(Rows from a screen grounding dataset)
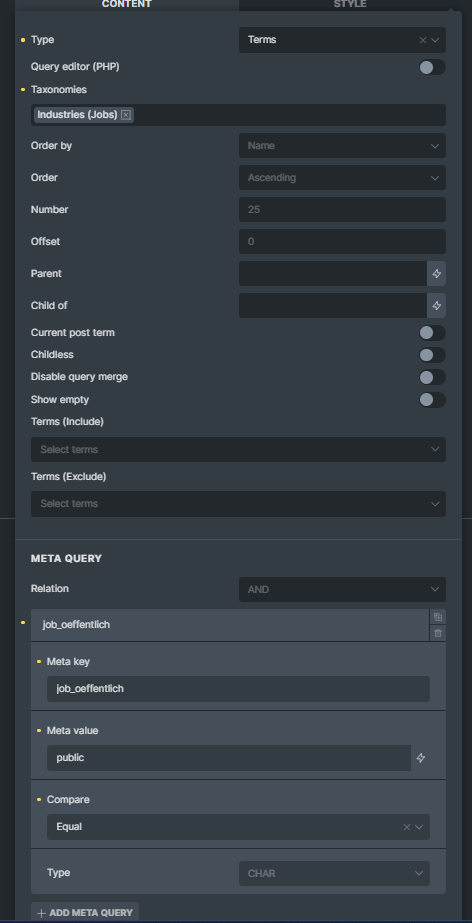Clear the Equal value in Compare field
Viewport: 472px width, 923px height.
tap(407, 827)
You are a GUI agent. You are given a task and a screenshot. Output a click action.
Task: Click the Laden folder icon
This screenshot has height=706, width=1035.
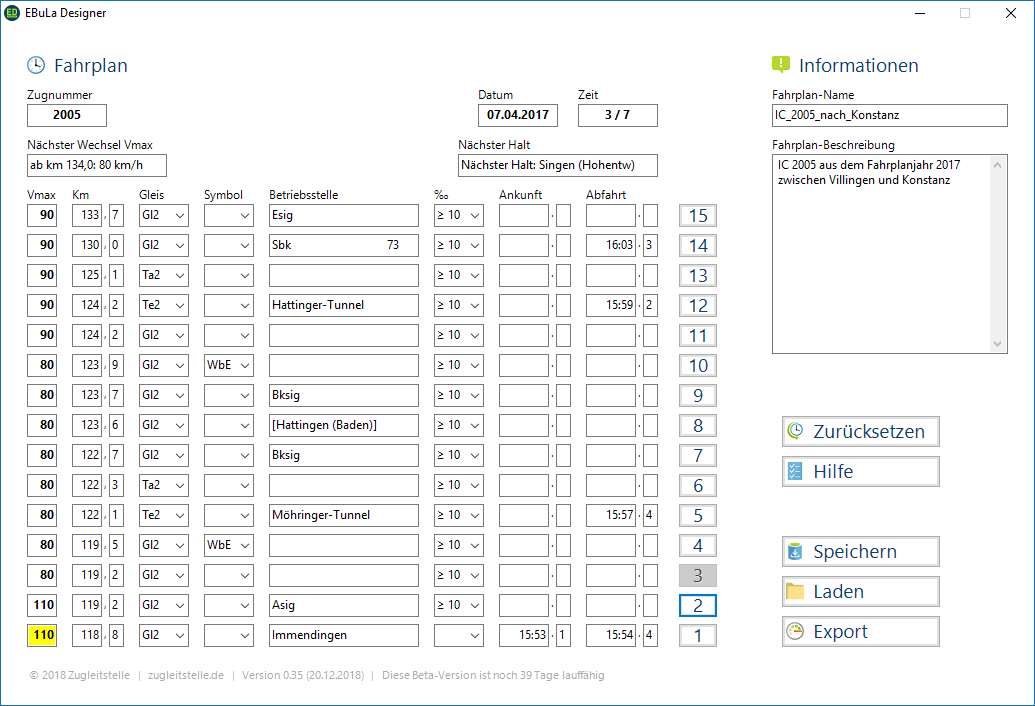click(795, 592)
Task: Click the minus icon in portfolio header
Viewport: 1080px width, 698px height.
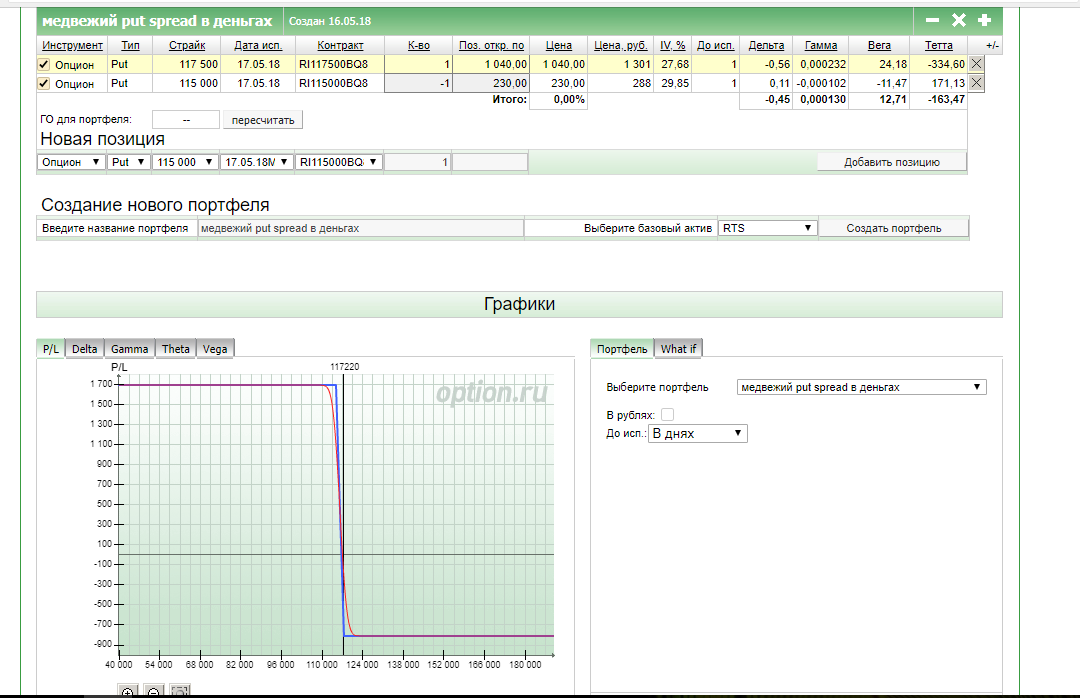Action: pyautogui.click(x=932, y=20)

_Stated exercise_
Rewrite the material with every "screenshot" changed to "screen capture" and nothing else altered, omitting the pictures.

_Reply_
Clear the Equal value in Compare field
Viewport: 472px width, 923px height.
tap(407, 827)
You are a GUI agent. You are given a task and a screen capture. Output a click action.
Task: Click the Laden folder icon
This screen capture has height=706, width=1035.
click(795, 592)
Task: Click the minus icon in portfolio header
Viewport: 1080px width, 698px height.
Action: pyautogui.click(x=932, y=20)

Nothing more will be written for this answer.